Siang tadi saya merasa seakan-akan bisa menggapai apa yang ada di langit-langit kamar, sekaligus bisa merasakan dinginnya lantai kamar. Padahal, saat itu saya terlentang di atas kasur. Saya merasakan sesak sekaligus kebebasan dari dalam diri ini, kenapa demikian ? Salah satu buah dari telepon semalam... Mengapa sekiranya manusia terlalu egois untuk kebahagiaan mereka sendiri, saya pun tak dapat menjawabnya. Karena semalam saya pun berlaku egois, saya menyanjung opini saya sedemikian hebat sehebat pembenarannya atas opini-opininya....Kenapa manusia begitu pemikir, mereka membayangkan kondisi persaingan dua hati dan dua pikiran itu akan menjumpai titik temu dan berlanjut tanpa adu urat kembali, namun siapa yang berani menjanjikan itu terjadi ???

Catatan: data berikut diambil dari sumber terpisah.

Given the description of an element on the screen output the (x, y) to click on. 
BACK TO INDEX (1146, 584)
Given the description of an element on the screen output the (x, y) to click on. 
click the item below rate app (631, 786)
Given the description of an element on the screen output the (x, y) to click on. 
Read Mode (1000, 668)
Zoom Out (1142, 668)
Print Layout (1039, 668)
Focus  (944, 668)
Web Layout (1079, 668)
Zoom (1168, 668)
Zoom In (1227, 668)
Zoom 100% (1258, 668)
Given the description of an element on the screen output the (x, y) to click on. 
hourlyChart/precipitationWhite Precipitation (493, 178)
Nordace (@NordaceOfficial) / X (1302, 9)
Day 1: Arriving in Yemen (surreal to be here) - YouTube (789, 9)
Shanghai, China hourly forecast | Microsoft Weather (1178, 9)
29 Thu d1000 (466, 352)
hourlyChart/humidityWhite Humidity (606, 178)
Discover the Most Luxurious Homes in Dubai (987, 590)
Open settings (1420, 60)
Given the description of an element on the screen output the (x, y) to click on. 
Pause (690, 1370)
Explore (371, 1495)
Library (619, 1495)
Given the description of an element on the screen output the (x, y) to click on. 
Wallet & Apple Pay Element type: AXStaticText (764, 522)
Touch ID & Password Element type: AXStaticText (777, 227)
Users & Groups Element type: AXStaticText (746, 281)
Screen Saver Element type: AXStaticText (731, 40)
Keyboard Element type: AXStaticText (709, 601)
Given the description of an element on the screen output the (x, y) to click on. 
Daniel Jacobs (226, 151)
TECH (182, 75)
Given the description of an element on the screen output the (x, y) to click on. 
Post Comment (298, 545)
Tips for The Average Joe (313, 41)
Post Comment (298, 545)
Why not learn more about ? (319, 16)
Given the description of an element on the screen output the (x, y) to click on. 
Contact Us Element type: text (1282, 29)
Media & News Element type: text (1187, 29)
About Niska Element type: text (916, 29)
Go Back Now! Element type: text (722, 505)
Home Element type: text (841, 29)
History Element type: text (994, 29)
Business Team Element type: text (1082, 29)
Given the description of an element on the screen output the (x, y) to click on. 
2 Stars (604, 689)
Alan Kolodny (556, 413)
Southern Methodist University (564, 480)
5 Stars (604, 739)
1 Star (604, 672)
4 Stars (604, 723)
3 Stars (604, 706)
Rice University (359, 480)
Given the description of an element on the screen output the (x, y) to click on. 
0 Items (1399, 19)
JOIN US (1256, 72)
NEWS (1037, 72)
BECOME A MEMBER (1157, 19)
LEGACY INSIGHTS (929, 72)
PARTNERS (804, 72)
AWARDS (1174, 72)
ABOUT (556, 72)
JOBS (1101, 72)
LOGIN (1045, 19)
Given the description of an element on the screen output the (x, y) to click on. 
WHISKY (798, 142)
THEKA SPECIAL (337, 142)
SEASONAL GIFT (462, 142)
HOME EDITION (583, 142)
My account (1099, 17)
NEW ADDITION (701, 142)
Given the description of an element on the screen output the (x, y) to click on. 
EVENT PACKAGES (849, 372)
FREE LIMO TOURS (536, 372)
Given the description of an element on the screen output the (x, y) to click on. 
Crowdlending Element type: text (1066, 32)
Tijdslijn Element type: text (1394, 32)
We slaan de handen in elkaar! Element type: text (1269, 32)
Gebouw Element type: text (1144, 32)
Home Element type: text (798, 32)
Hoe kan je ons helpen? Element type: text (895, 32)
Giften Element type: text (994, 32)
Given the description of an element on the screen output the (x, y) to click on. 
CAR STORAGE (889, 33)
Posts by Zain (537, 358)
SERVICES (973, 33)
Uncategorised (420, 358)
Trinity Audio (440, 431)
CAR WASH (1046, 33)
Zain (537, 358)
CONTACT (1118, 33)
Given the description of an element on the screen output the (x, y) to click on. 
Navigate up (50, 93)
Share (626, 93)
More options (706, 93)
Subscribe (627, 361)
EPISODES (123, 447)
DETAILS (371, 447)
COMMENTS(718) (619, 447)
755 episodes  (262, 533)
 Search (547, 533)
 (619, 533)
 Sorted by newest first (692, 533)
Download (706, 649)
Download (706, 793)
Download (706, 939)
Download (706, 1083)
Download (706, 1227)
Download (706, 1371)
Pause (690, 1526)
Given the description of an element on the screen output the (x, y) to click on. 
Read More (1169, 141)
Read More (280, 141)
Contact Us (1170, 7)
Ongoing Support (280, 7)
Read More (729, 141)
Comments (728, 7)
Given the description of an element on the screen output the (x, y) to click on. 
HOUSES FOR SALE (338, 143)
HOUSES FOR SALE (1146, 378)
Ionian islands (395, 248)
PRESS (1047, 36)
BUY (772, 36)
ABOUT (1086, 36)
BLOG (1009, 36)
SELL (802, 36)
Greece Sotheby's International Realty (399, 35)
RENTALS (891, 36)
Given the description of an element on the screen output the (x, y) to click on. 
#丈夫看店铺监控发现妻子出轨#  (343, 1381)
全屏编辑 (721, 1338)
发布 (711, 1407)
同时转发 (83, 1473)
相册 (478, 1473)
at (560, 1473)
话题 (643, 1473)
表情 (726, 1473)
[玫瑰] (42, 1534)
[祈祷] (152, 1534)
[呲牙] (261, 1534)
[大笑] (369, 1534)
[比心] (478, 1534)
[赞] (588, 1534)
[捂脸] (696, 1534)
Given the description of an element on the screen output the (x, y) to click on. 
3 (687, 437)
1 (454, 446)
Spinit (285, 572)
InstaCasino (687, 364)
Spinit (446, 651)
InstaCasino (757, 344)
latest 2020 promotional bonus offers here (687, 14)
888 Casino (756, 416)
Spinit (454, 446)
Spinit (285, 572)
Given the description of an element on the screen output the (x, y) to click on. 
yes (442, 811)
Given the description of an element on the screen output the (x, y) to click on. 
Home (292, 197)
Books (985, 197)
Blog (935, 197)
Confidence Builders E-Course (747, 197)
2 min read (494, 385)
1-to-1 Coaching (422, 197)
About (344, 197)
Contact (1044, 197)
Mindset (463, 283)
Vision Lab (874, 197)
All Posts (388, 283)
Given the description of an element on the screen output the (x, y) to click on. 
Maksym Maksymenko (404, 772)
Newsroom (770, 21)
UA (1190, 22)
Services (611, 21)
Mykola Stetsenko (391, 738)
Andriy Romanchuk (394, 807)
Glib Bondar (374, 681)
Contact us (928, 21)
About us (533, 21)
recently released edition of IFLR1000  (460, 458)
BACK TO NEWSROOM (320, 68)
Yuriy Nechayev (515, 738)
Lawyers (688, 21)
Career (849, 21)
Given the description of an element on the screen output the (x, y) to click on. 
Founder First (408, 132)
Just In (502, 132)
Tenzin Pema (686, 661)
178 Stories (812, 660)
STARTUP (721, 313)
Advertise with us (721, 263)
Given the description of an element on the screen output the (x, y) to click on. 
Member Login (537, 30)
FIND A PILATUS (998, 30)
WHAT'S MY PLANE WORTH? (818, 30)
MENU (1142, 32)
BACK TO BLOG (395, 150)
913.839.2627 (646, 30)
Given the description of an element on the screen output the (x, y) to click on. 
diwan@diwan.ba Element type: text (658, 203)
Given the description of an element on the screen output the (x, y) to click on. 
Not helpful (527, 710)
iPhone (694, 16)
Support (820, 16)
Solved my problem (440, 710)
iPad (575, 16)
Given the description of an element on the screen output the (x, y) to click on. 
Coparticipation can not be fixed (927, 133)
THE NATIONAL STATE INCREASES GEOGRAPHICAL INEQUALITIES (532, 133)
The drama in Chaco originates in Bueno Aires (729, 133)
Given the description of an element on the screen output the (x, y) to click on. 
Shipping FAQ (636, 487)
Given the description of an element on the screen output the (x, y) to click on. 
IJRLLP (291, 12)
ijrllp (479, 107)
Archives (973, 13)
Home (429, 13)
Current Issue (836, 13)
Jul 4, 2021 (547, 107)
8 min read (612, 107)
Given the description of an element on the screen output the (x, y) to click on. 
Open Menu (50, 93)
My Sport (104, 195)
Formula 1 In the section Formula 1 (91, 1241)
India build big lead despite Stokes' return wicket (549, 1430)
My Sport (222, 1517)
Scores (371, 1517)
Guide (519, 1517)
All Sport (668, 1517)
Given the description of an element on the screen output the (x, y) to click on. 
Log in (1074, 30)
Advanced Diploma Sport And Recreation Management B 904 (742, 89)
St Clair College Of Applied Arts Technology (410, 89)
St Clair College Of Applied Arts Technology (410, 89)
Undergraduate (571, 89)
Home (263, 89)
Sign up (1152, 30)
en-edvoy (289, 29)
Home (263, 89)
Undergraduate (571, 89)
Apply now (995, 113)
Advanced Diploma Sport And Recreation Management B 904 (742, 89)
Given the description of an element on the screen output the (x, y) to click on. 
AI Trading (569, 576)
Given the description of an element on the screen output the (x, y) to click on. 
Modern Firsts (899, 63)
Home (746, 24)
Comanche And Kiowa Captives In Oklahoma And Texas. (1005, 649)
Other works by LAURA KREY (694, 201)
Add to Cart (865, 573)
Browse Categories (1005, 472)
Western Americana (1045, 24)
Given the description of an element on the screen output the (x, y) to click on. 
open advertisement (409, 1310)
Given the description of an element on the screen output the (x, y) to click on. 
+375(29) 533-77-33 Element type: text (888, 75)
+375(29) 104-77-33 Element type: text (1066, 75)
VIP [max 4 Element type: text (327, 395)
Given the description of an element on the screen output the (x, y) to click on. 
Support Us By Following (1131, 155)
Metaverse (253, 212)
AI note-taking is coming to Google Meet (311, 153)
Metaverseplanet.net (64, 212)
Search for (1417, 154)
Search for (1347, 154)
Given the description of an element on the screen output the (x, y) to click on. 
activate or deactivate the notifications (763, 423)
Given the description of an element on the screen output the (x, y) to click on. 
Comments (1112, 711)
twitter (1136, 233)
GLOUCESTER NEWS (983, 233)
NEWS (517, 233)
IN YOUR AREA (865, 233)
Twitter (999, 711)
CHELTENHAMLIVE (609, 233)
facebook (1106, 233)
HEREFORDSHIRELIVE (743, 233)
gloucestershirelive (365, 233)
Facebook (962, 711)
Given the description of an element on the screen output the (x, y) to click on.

Saya bingung, mengapa jadi sulit sekali tampaknya persoalan ini. Padahal tidak ada angka, tidak ada rumus, dan ya tidak ada teori yang harus dimainkan di sini...Layaknya ibu menyuruh seorang anak yang sedang asyik main game untuk beli gula di warung !!! Sulit, walaupun gula itu juga untuk membuat kue bolu kesukaan anaknya.....Ketulusan hati apakah harus melihat siapakah orang yang ada di depan kita ?

Saya lalu membenamkan diri dalam buku-buku yang selama ini terlantar belum sempat dibaca dan bagusnya tindakan ini telah menjadi the best therapy of my mind, selama sehari ini paling tidak saya bisa melupakan kritik-kritik yang saya yakin itu akan membuat perasaan ini sedih membayangkannya. Karena saya tidak mau menangis untuk perasaan yang carut marut ini.